O repórter percorrera quase todo o caminho até seu apartamento quando foi subitamente interceptado por um grupo de homens armados que o espancaram, levaram de carro até uma gruta, e o assassinaram à queima-roupa com duas balas na cabeça.
Era o dia 27 de janeiro de 1997, e, horas mais tarde, um zelador viria a encontrar o cadáver de Cabezas, dando o pontapé inicial para uma investigação que revelou esquemas de corrupção e atos de repressão à imprensa capazes mobilizarem toda a Argentina.
Para saber mais sobre o assassinato de José Cabezas, é preciso voltar no tempo até março de 1996.
Na época, o ministro da economia do país, Domingo Cavallo, havia feito uma denúncia grave em relação ao empresário Alfredo Yabrán. De acordo com o político, o homem de negócios controlava uma organização mafiosa que estaria envolvida com a própria polícia argentina.
Os crimes mandados por Yabrán, contudo, seriam encobertos graças às suas conexões com pessoas dentro do sistema judiciário e do governo, conforme relembrado por uma matéria recente do jornal Buenos Aires Times.
Em vista dos acontecimentos, o veículo "Noticias" decidiu concentrar esforços em uma investigação jornalística do empresário.
Vale dizer que não era a primeira vez que o faziam: o jornal já havia divulgado anteriormente informações relativas a possíveis delitos de corrupção realizados por Yabrán junto ao Estado e ainda seus laços com o governo militar que comandou a violenta ditadura vivida pela Argentina entre 1978 e 1983.
Naquela ocasião, contudo, o "Noticias" conseguiu um grande trunfo ao revelar, pela primeira vez, qual era a aparência do empresário, que nunca permitira a veiculação de imagens de seu rosto pela imprensa. De um dia para o outro, a identidade de Yabrán não era mais anônima para o grande público.
O responsável pela impactante fotografia, por sua vez, foi ninguém menos que José Luis Cabezas. O repórter conseguiu capturar uma imagem do homem enquanto ele relaxava na praia junto de sua esposa. Mal sabia ele que aquilo que então parecia um sucesso, mais tarde se tornaria a razão de seu destino trágico.
Rapidamente, as autoridades que se debruçaram para investigar o assassinato de Cabezas elegeram Yabrán como seu principal suspeito, ainda de acordo com o Buenos Aires Times.
Diversos políticos e indivíduos do meio empresarial foram interrogados, e, embora em um primeiro momento acusações tenham sido jogadas para todos os lados, logo ficou claro que a maioria delas era direcionada ao homem de negócios cujo rosto fora divulgado ao mundo devido ao trabalho do repórter.

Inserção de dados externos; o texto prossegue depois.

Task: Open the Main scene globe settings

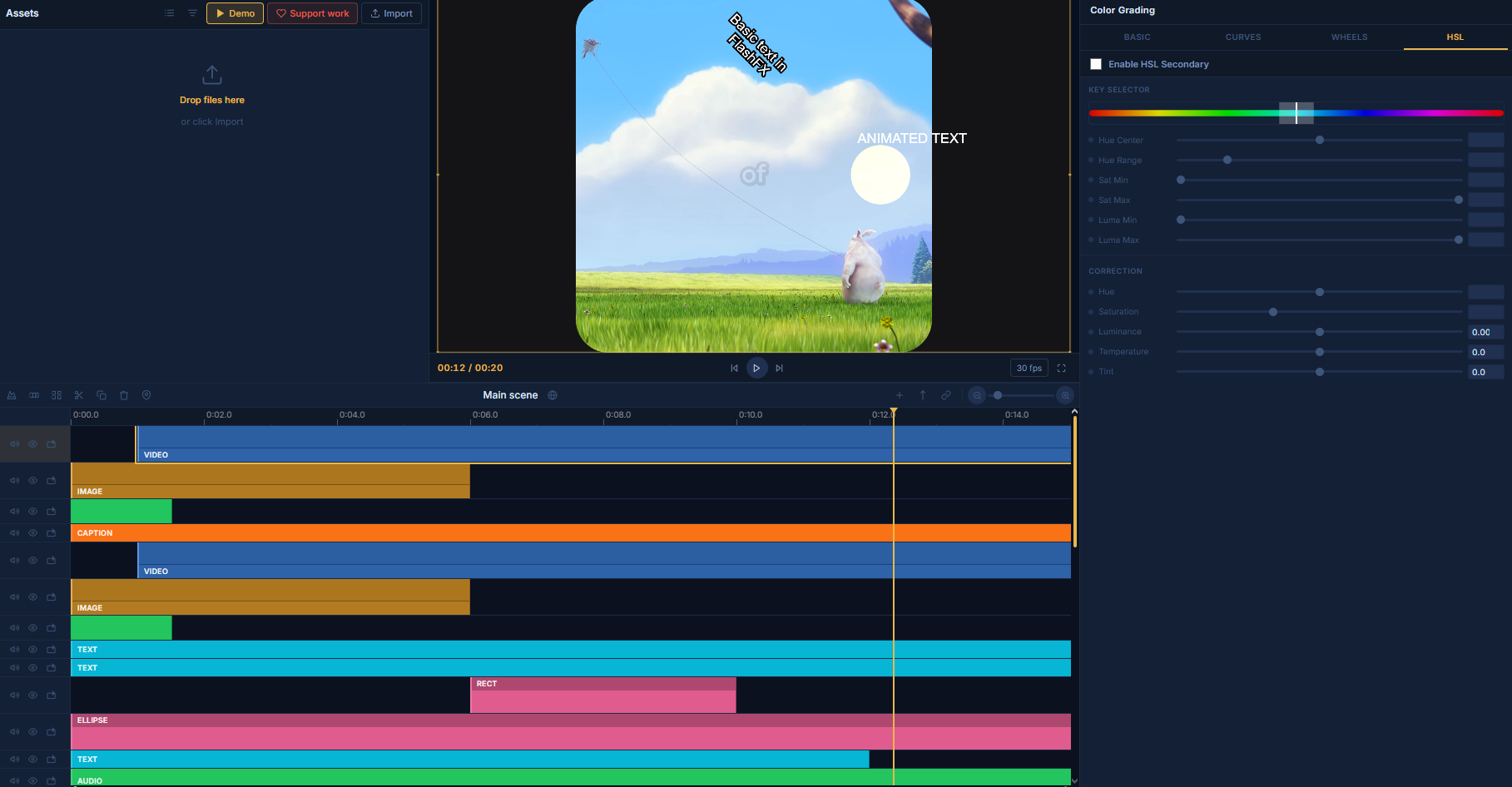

Os rastros deixados pelas evidências levaram os oficiais a cerca de uma dúzia de pessoas. A maioria delas eram policiais e ex-policiais, mas também havia o guarda-costas do empresário, e até mesmo o ministro da Justiça de então.

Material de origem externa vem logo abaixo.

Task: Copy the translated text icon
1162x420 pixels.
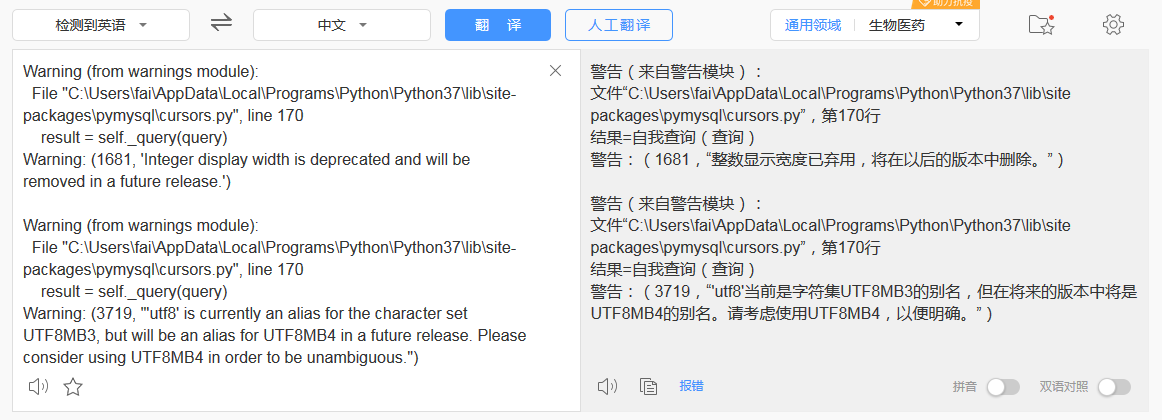Action: click(x=648, y=386)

Eles possuíam envolvimentos diretos ou indiretos na operação de execução do repórter e ainda outras maquinações também atribuídas a Yabrán, que passou alguns dias foragido antes de tirar a própria vida, de forma que nunca foi julgado.
A suposta quadrilha montada pelo argentino e o poder que possivelmente mantinha sobre as instituições do país chocaram a população, provocando reflexões necessárias sobre o estado da liberdade de expressão e da repressão à imprensa na Argentina do período.